ASU professors Hava Tirosh-Samuelson, of the School of Historical, Philosophical and Religious Studies, and Ben Hurlbut, of the School of Life Sciences, are the project directors.

For more information or to register, see csrc.asu.edu or email csrc@asu.edu.

Former NY Times, CNN journalists named Reynolds visiting professors


December 11, 2013

A former New York Times senior business correspondent and a former CNN Wall Street correspondent will be the Donald W. Reynolds Visiting Professors in Business Journalism for the spring semester at the Walter Cronkite School of Journalism and Mass Communication at Arizona State University.

Former Times airline and auto industry reporter Micheline Maynard and former CNN Wall Street correspondent Susan Lisovicz will serve as Reynolds visiting professors at the Cronkite School during the spring 2014 semester.
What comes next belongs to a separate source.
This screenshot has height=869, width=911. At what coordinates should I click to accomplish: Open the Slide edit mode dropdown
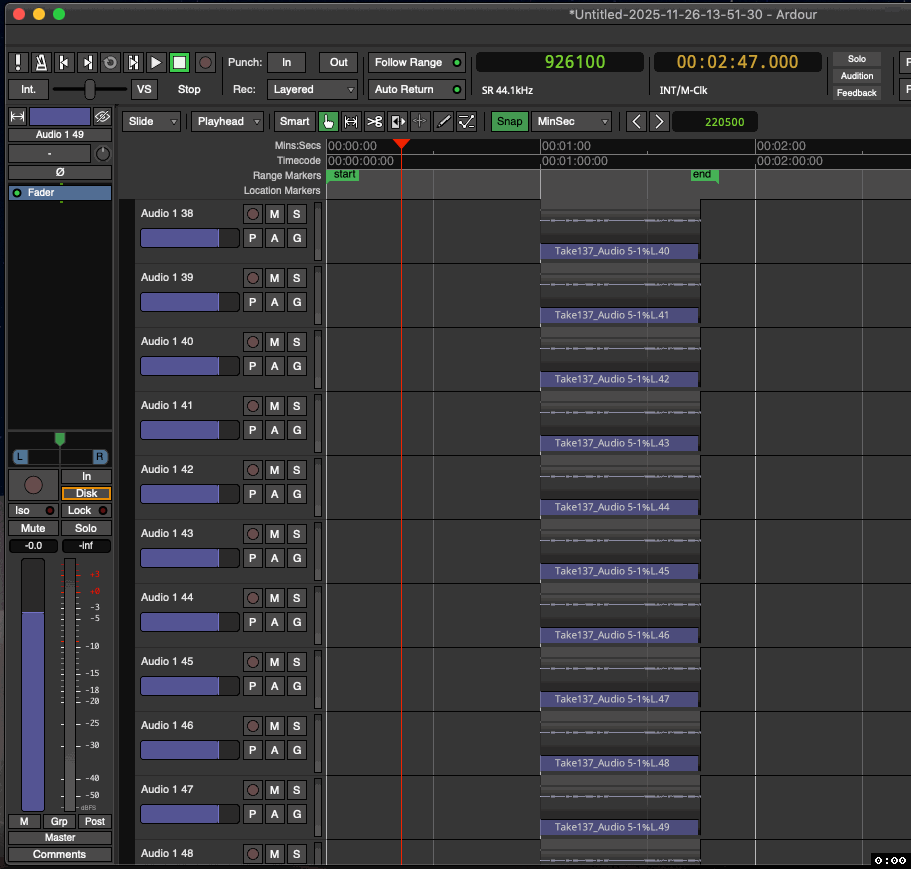point(152,122)
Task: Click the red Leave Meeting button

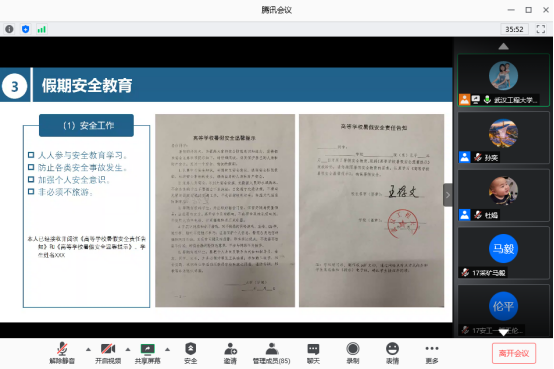Action: 514,353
Maynard was a Reynolds Visiting Business Journalism Professor at Central Michigan University last year, and Lisovicz has twice before been a Reynolds Visiting Business Journalism Professor at the Cronkite School.  Download Full Image

Maynard, a reporter and bureau chief for the Times until 2010, left to become senior editor of a two-year NPR grant project called “Changing Gears.” She recently launched a new crowd-funded journalism venture, “Curbing Cars: Rethinking How We Get Around,” examining why people are driving less and turning to different types of transportation. Curbing Cars is featured on the cover of the current issue of the Columbia Journalism Review. Maynard's e-book on the project's findings will be published in 2014.

“It's never been more important for prospective journalists to understand business,” Maynard said. “I'm excited to bring my expertise in transportation, urban topics and other economic subjects to Arizona State.”
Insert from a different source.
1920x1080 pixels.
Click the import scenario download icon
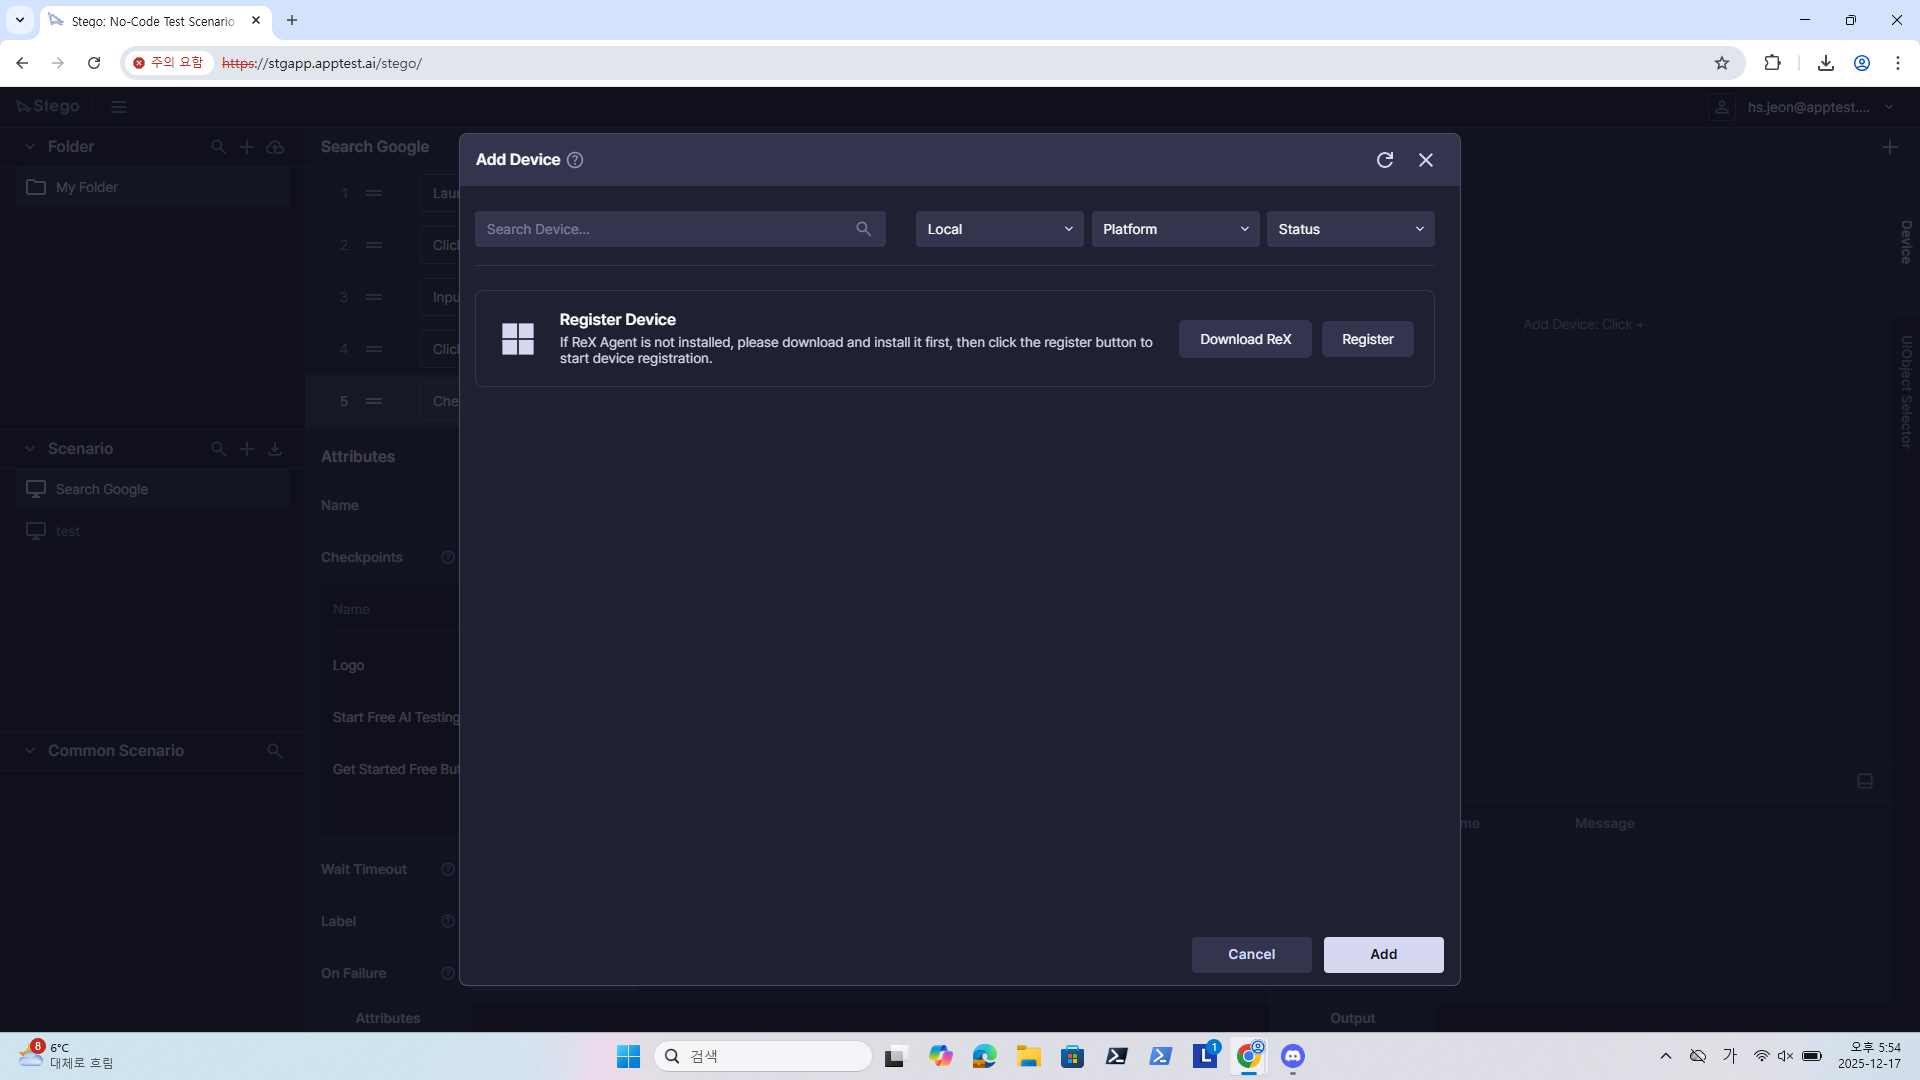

Lisovicz was a correspondent for more than a decade at CNN, interviewing business leaders and providing daily Wall Street coverage. She previously worked as a correspondent for CNBC. She is a former president of the New York Financial Writers Association, and has also been an Asian Pacific Fellow, a Jefferson Fellow in Asia and a Radio Television Digital News Association Fellow in Europe. She received the President’s Medal from her alma mater, William Paterson University.

“The Reynolds Center does invaluable work for students and working pros alike in breaking down today's complex business news,” Lisovicz said.  “I'm thrilled to return to Reynolds and help teach a subject that is critically important and yet still so misunderstood.”

The school has two visiting business journalism professors during the spring 2014 semester because Andrew Leckey, president of the Reynolds Center and the Reynolds Endowed Chair in Business Journalism, will be teaching in Guangzhou, China as a Fulbright scholar at Sun Yat-sen University then.

“Micheline Maynard and Susan Lisovicz have proven their ability to help journalism students better understand the world of money, and we’re delighted the school will benefit from their knowledge during the upcoming spring semester,” Leckey said. “I’ve gotten to know both of them and consider their outstanding professional careers, coupled with proven teaching ability, to be the optimum formula for student success.”

At the school, Maynard will teach the business issues and reporting courses in business journalism, while Lisovicz will teach broadcast-related business journalism courses. The positions are made possible by a grant from the Donald W. Reynolds Foundation. The foundation also supports the Donald W. Reynolds National Center for Business Journalism and the Donald W. Reynolds Endowed Chair in Business Journalism at the Cronkite School.

Former New York Times business reporter Leslie Wayne was the school’s inaugural Reynolds Visiting Professor in Business Journalism in 2010, followed by Lisovicz in 2011 and Sharon Bernstein, former business reporter and editor of the Los Angeles Times, in 2012. Lisovicz returned last year.

The Donald W. Reynolds Foundation is a national philanthropic organization founded in 1954 by the late media entrepreneur for whom it is named. Headquartered in Las Vegas, it has committed more than $115 million nationwide through its journalism program.